• [Challenge] Return every line of the lines below that contains the word "note".

• [Records to process]
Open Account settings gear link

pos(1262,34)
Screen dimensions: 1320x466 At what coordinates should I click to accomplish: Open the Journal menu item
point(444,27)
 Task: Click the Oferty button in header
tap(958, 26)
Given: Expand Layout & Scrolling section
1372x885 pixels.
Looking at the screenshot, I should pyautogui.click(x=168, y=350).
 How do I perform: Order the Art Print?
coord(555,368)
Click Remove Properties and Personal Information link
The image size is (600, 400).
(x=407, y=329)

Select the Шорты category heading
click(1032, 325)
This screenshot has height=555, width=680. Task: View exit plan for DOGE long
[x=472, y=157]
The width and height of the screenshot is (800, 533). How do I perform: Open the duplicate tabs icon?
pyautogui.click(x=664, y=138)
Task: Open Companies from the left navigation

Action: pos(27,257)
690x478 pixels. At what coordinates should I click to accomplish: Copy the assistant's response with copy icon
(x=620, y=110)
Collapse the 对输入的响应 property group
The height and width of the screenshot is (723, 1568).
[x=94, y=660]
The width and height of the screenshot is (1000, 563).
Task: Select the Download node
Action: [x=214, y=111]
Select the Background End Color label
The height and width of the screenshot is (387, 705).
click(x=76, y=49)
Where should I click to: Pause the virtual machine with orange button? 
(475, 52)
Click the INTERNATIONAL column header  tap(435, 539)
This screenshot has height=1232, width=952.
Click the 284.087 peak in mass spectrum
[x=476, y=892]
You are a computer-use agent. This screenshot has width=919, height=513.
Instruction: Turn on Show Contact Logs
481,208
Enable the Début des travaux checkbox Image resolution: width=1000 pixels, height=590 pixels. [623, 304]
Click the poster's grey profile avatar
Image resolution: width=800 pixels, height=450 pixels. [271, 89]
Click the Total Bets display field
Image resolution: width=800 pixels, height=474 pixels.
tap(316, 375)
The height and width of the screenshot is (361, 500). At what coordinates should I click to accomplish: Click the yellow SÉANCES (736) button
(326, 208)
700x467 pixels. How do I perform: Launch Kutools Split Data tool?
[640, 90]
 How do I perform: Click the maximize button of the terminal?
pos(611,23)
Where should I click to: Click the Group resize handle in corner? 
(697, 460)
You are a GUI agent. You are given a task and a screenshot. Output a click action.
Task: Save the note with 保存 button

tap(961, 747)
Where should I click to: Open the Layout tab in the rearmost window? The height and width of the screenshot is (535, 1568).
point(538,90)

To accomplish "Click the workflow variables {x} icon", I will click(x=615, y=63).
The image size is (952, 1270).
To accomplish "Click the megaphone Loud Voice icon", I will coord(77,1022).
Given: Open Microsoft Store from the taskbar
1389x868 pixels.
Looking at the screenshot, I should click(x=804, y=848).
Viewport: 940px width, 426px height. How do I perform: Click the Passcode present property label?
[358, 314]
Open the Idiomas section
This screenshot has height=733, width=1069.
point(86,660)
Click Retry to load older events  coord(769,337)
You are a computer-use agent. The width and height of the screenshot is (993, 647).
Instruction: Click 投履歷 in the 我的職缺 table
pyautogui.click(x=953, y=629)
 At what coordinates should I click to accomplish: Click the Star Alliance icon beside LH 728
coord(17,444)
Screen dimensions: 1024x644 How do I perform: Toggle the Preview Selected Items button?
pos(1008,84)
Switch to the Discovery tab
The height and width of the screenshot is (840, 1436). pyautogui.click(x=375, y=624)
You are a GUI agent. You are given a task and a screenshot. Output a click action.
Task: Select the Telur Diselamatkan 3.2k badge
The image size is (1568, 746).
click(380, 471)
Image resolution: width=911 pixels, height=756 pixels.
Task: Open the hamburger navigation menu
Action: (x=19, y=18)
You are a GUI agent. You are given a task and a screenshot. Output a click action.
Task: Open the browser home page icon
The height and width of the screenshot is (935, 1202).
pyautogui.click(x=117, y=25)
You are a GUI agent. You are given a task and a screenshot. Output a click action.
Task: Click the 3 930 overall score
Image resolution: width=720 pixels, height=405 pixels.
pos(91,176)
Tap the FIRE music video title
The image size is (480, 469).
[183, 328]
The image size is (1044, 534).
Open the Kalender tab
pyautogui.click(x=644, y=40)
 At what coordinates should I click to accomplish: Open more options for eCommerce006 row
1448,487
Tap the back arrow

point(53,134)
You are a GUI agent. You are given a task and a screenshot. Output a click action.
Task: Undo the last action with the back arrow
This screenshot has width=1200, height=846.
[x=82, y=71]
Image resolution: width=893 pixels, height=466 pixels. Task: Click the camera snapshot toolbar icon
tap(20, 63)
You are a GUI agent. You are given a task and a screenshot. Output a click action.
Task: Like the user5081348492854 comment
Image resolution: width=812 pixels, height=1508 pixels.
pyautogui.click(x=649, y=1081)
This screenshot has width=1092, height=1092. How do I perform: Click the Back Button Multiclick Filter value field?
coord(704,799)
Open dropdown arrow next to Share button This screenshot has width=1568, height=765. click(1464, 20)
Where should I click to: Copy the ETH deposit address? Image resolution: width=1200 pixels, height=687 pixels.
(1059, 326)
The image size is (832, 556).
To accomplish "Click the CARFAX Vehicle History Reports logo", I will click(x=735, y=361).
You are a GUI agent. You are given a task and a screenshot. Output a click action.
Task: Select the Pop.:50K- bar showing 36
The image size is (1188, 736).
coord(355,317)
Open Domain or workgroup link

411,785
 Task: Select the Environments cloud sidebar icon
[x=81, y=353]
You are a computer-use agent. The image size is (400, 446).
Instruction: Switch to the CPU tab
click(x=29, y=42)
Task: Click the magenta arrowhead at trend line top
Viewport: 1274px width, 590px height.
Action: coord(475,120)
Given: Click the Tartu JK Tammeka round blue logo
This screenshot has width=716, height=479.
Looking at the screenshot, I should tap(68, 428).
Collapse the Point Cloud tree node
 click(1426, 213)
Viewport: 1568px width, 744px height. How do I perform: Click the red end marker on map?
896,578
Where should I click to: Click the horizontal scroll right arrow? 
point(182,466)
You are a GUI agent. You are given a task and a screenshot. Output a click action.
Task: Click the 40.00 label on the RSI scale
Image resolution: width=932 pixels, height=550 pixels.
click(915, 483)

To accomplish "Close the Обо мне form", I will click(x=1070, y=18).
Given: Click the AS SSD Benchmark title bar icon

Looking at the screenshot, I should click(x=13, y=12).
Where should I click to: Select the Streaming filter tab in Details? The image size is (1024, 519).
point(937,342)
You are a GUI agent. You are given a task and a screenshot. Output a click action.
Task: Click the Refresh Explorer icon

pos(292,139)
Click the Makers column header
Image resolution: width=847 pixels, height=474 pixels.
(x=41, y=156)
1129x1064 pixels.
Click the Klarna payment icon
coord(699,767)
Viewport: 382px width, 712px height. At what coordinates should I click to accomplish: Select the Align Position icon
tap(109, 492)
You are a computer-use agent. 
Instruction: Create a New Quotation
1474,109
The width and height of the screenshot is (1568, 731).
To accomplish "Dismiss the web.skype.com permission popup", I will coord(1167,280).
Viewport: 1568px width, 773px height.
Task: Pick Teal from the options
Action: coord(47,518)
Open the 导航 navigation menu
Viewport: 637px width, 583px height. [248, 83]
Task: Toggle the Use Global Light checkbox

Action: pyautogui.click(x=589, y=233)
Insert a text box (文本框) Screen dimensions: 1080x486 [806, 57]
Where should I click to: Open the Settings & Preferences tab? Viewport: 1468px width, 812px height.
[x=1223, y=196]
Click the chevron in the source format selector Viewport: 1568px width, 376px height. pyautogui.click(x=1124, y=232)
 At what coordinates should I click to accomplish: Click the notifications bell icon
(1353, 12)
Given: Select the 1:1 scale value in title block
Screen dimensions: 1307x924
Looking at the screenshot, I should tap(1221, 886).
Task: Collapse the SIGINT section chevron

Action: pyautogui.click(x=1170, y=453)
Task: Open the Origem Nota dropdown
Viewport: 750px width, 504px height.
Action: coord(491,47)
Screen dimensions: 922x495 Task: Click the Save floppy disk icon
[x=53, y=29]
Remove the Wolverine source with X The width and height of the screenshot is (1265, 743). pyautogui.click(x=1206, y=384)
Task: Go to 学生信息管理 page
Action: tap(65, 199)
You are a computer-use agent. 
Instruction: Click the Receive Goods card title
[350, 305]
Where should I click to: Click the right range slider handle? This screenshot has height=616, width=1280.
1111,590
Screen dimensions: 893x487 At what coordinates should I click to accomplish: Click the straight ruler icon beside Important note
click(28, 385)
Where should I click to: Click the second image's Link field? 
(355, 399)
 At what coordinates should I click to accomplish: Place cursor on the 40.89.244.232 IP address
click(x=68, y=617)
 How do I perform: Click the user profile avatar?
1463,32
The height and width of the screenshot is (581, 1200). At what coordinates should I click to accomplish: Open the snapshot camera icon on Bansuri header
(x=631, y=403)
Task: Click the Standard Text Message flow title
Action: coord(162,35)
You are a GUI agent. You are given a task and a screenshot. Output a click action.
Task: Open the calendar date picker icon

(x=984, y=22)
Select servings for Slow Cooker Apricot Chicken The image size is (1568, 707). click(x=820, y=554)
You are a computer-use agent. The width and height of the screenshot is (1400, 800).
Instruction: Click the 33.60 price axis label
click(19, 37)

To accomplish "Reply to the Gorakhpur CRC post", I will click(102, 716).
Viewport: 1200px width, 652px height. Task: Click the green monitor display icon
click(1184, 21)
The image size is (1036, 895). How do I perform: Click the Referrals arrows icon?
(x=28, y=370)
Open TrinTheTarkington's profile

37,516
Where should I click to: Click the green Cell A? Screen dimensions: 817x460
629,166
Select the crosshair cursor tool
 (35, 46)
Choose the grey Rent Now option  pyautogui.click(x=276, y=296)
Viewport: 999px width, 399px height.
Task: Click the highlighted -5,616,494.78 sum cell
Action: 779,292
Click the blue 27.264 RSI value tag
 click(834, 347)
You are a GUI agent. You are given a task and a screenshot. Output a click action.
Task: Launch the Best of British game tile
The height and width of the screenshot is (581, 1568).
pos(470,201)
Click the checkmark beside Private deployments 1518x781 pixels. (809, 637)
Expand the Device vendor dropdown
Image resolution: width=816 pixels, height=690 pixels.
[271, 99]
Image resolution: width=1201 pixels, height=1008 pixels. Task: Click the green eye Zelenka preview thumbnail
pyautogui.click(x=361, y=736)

• [Full answer]
Task: Save the note with 保存 button
Screen dimensions: 893x487 At what coordinates should I click to accomplish: Click the straight ruler icon beside Important note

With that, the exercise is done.